Hal ini lah yang memungkinkan meningkatnya angka aborsi tidak aman, karena adanya hukum yang masih terkesan abu-abu dimata korban maupun para dokter.

Sebagian besar korban masih merasa takut atas larangan aborsi yang telah beredar luas di masyarakat tanpa mengetahui persyaratan khusus tindak aborsi, terutama bagi korban pemerkosaan, sehingga memilih untuk melakukan aborsi di klinik-klinik ilegal.

Tidak banyak pula, korban pemerkosaan yang memilih untuk aborsi dibawa ke meja hijau dan dijatuhi hukuman.
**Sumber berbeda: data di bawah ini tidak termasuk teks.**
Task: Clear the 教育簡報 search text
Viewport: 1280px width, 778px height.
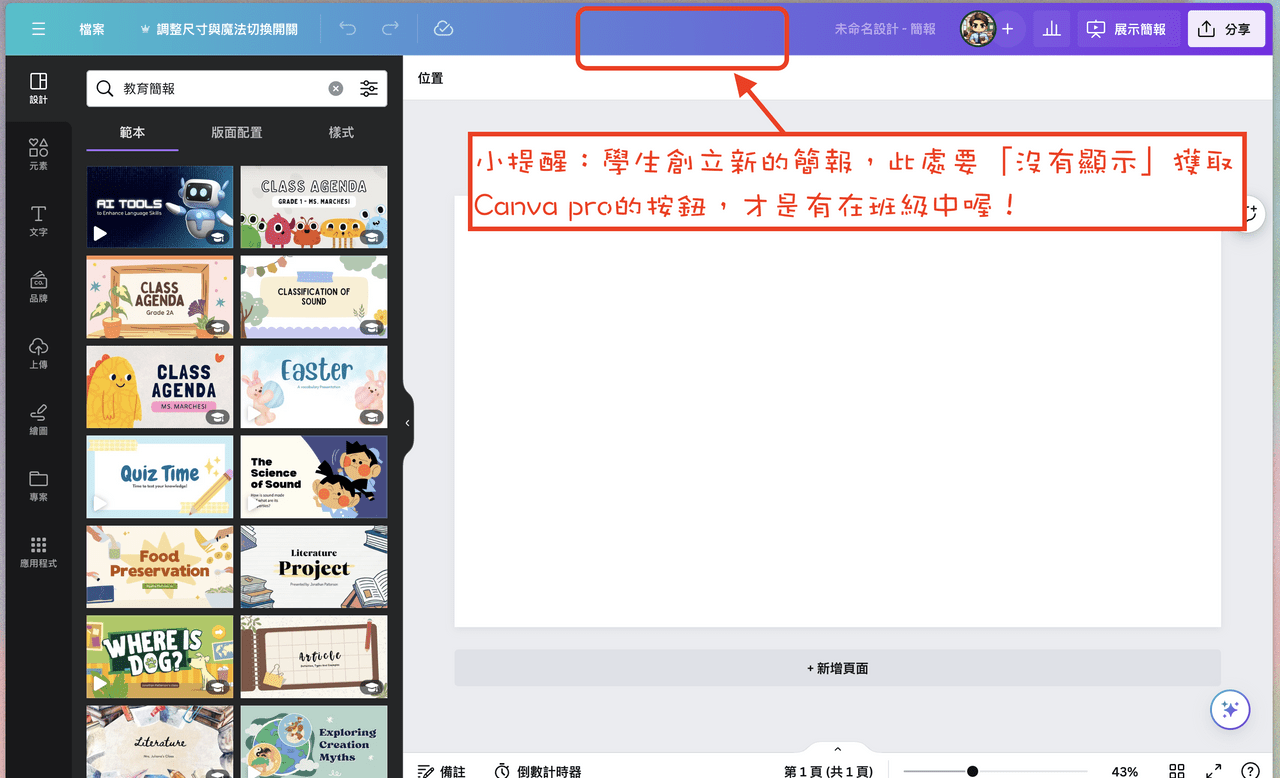Action: (335, 88)
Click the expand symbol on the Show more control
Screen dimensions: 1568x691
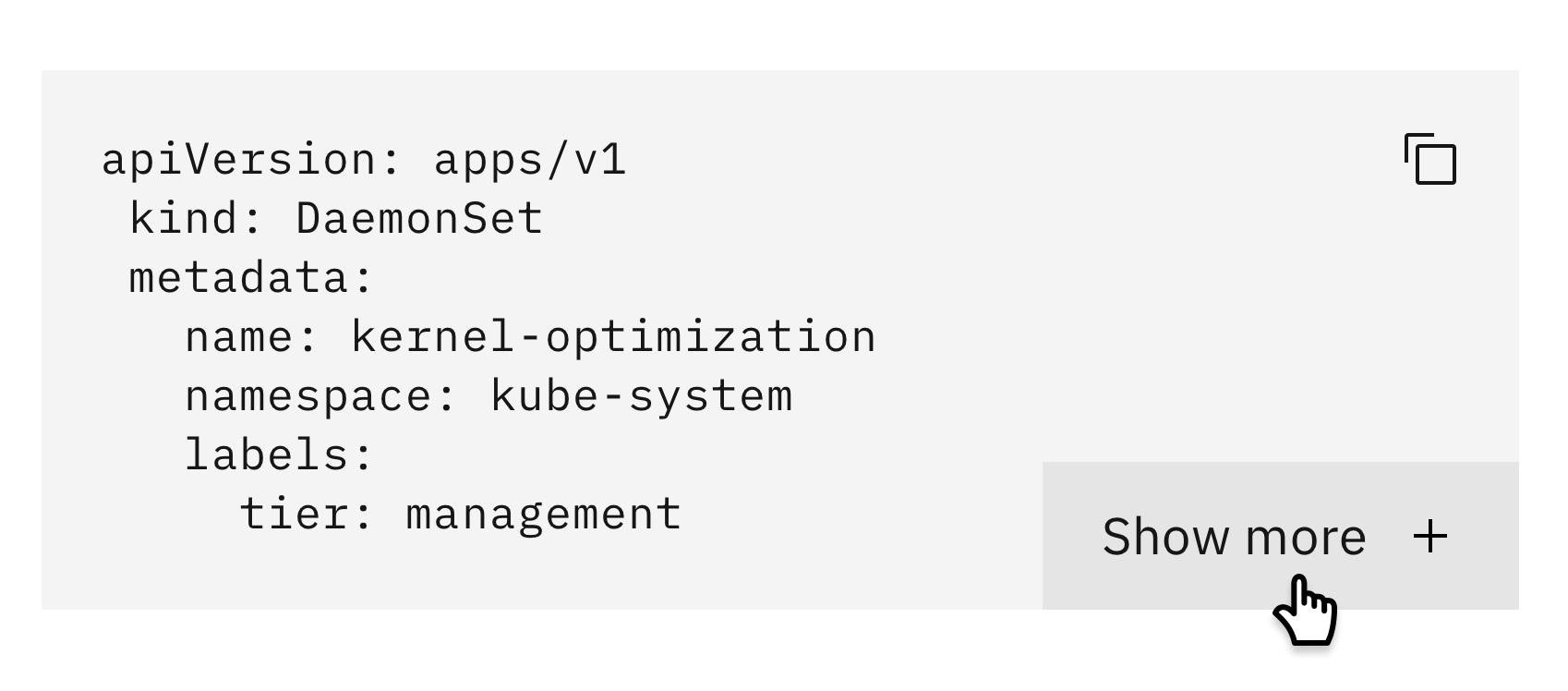tap(1430, 536)
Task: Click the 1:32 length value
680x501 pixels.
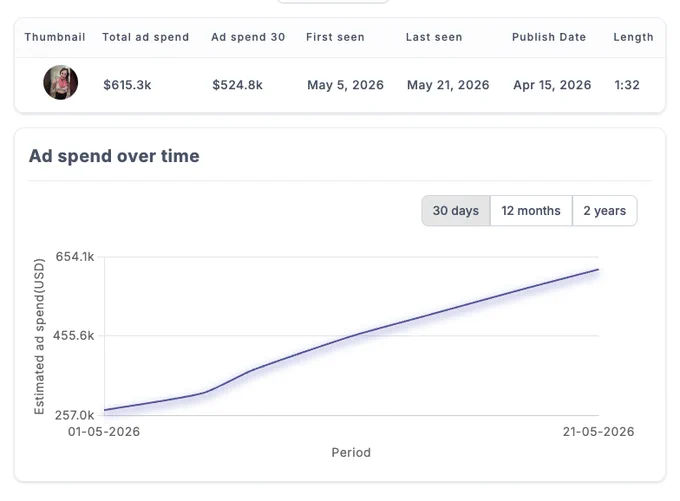Action: 627,85
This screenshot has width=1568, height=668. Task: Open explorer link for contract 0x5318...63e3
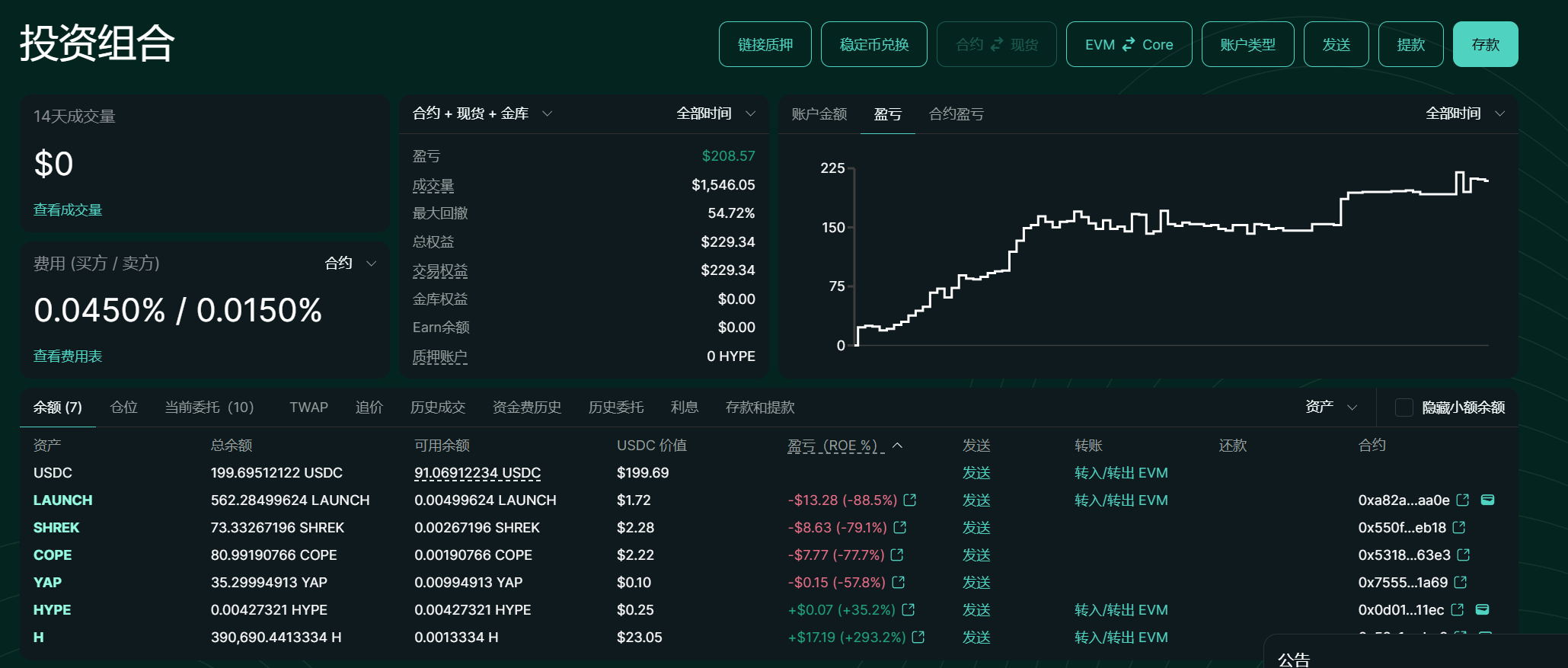coord(1463,555)

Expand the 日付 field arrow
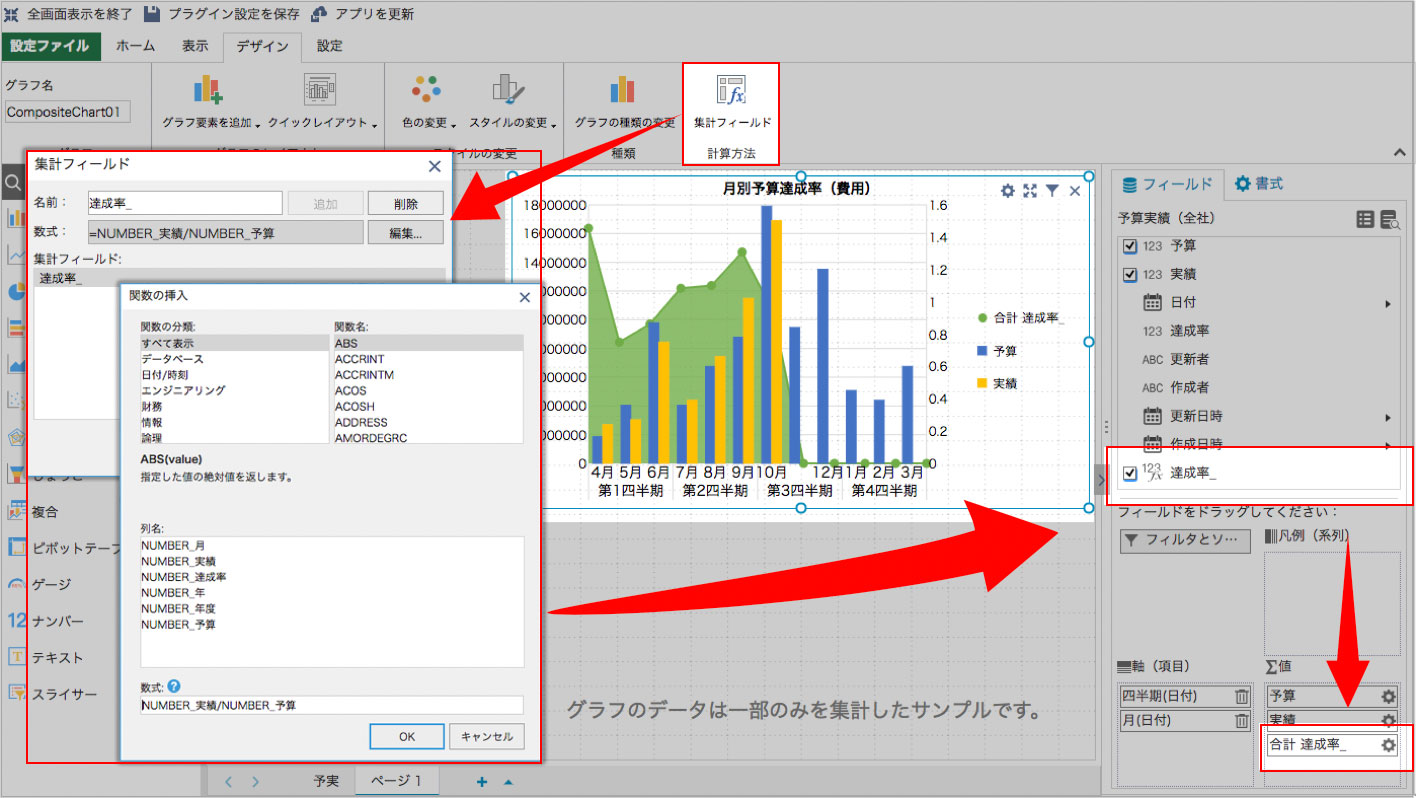[x=1388, y=303]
Padahal seharusnya, bagaimanapun kondisi dengan akibat apapun, setiap perempuan Indonesia tetap memiliki hak untuk mendapatkan pelayanan kesehatan yang memadai dan berhak menentukan kehidupan reproduksinya secara bebas dengan perlindungan hukum.
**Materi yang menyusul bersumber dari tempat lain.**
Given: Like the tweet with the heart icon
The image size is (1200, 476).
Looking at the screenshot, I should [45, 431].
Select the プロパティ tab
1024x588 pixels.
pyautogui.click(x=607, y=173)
Begitu pula dengan para dokter, sebagai eksekutor aborsi bersyarat. Tidak sedikit kasus dokter yang diseret ke meja hijau karena melakukan aborsi bersyarat pada korban pemerkosaan.
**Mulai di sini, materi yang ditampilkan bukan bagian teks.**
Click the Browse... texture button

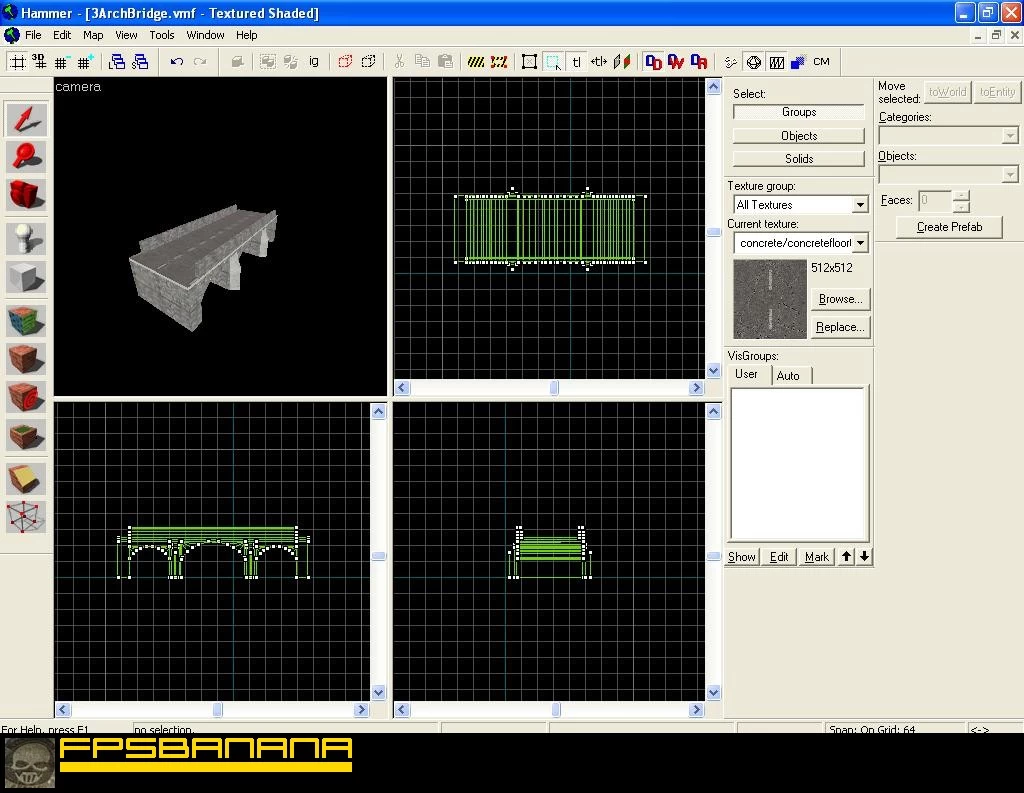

Hukum tentang aborsi bersyarat yang masih abu-abu menyebabkan dokter tidak berani menyetujui permintaan korban untuk menggugurkan kehamilannya bahkan setelah memenuhi syarat.

Padahal, pada Pasal 75 ayat (2) Undang-Undang nomor 36 tahun 2009, salah satu pengecualian tindak pidana aborsi adalah kehamilan akibat pemerkosaan yang menyebabkan trauma psikologis bagi korbannya.

Tekanan psikologis yang dialami korban, tentunya merupakan indikasi medis untuk melakukan aborsi, asalkan tetap memenuhi persyaratan lain yang telah dijelaskan pada UU nomor 36 tahun 2009, sebagai dasar hukum yang melindungi korban pemerkosaan untuk menggugurkan kandungannya. Undang-undang tersebut juga harusnya mendasari wewenang dokter yang berkompeten untuk melakukan pengguguran kandungan.

Maka dari itu, optimalisasi penerapan perlindungan hukum terhadap dokter sebagai eksekutor aborsi bersyarat serta korban pemerkosaan yang memutuskan untuk melakukan aborsi bersyarat harus digencarkan. Selain itu, edukasi terhadap masyarakat pun juga harus ditekankan supaya tidak menambah trauma psikologis terhadap para korban.

Pihak-pihak berwenang juga diharapkan untuk meninjau dan memperhatikan kembali perlindungan-perlindungan hukum yang telah dijanjikan dan seharusnya didapatkan oleh seluruh masyarakat sebagai hak mereka.

Indrawati, S.Ked. adalah dokter muda mahasiswa magister Universitas Hang Tuah Surabaya.